- Battle of Donur: Part of Chalukya-Chola Wars
| Date | 1007 CE |
| Location | Donur |
| Result | Chola victory |

Belligerents
- Western Chalukyas: Chola Empire

Commanders and leaders
- Satyashraya: Raja Raja Chola I Rajendra Chola I

Strength
- Unknown: 900,000

Casualties and losses
- Unknown: Unknown

= Battle of Donur =

Battle in India in 1007

Battle of Donur was fought between the Cholas, during the reign of Raja Raja Chola I, and the Western Chalukya king Satyashraya at the town of Donur in Bijapur district, Karnataka, in southern India, in 1007 CE. The Cholas were led by crown-prince Rajendra Chola I.

== Causes ==

The Cholas had defeated the Gangas, weakened by the independence war waged against them by the Western Chalukyas, and conquered Gangapadi and Nolambapadi (Southern Karnataka and Andhra Pradesh).

== Events ==

An inscription of the third year of Rajendra Chola states that, Rajendra defeated Satyashraya and successfully raided Banavasi, Donur (in the Bijapur region), unkal (near modern Hubli), Kudala sangama  and parts of the Raichur Doab (called Iditurainadu) and  secured Gangavadi and Nolambavadi.
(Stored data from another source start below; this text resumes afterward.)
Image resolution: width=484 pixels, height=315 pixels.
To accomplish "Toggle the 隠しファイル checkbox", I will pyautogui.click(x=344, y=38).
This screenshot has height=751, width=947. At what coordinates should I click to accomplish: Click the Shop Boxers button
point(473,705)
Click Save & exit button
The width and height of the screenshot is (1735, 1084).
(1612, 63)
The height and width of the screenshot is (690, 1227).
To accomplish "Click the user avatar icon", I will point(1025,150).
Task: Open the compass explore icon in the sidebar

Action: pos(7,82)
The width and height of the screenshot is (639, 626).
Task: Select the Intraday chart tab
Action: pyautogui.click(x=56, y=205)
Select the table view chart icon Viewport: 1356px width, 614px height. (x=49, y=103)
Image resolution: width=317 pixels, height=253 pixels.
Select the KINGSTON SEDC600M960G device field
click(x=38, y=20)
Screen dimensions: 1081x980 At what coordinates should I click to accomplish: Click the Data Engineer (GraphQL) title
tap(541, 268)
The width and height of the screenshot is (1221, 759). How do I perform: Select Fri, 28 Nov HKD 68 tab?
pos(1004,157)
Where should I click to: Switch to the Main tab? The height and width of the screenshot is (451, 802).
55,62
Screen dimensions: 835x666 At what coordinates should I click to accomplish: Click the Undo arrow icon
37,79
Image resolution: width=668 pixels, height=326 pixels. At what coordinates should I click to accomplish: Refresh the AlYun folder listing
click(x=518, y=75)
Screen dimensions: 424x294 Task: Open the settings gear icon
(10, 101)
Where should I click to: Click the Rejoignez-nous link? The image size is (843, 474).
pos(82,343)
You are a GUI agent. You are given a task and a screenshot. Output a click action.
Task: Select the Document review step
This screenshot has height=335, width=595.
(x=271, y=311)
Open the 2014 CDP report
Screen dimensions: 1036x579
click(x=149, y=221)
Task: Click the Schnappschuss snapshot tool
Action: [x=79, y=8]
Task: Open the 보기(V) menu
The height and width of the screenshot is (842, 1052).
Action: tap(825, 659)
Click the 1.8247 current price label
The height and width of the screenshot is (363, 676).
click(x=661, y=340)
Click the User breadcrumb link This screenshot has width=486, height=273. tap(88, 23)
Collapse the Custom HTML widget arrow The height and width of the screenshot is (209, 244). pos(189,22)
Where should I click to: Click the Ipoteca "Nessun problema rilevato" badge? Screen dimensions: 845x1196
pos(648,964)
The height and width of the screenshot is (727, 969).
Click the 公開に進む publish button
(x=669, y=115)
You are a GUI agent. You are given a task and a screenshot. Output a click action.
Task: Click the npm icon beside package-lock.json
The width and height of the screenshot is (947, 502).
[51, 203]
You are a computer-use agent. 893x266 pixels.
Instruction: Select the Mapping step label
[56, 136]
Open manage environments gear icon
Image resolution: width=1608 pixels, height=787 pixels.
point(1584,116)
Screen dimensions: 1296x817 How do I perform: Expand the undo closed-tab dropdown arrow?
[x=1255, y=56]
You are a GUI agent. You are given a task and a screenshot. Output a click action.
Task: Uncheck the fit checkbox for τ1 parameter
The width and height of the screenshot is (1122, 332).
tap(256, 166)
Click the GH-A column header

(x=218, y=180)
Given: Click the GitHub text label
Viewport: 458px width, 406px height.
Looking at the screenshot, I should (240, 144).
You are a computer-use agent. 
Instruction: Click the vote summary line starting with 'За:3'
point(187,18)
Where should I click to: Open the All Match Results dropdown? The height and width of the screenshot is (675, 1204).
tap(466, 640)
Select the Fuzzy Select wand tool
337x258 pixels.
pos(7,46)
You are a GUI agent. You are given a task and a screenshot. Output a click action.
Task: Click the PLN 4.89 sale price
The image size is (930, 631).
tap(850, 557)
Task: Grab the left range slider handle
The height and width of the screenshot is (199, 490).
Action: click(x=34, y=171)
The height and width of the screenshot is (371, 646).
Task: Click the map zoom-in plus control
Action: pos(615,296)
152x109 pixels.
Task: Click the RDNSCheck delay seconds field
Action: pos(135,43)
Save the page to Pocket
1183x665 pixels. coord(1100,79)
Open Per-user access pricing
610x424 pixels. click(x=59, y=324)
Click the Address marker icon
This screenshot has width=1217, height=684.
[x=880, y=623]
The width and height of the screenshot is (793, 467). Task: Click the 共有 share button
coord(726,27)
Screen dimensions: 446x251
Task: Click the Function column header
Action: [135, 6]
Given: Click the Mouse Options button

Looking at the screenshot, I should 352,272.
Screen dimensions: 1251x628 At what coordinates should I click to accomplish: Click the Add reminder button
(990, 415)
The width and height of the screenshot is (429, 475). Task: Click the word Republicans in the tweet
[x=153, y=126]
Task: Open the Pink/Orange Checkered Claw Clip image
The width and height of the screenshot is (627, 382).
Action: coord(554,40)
According to an inscription of Satyasraya from Dharwad, Rajaraja Nittavinoda Rajendra Vidyadhara, ornament of the Chola race, Nurmudi-Chola (one-hundred-crown Chola) invaded the Western Chalukya Empire in 1007 AD with an army of 900,000 soldiers, carrying fire and sword throughout the region. The invading troops advanced as far as Donur in Bijapur district on their way to the Chalukya capital Manyakheta, where they were met by the Chalukya army under Satyashraya. The Tanjore big temple inscriptions state that Rajendra Chola I destroyed the Western Chalukya capital.

== Bibliography ==

- Sastri, K. A. Nilakanta (2000). "The Cōlas"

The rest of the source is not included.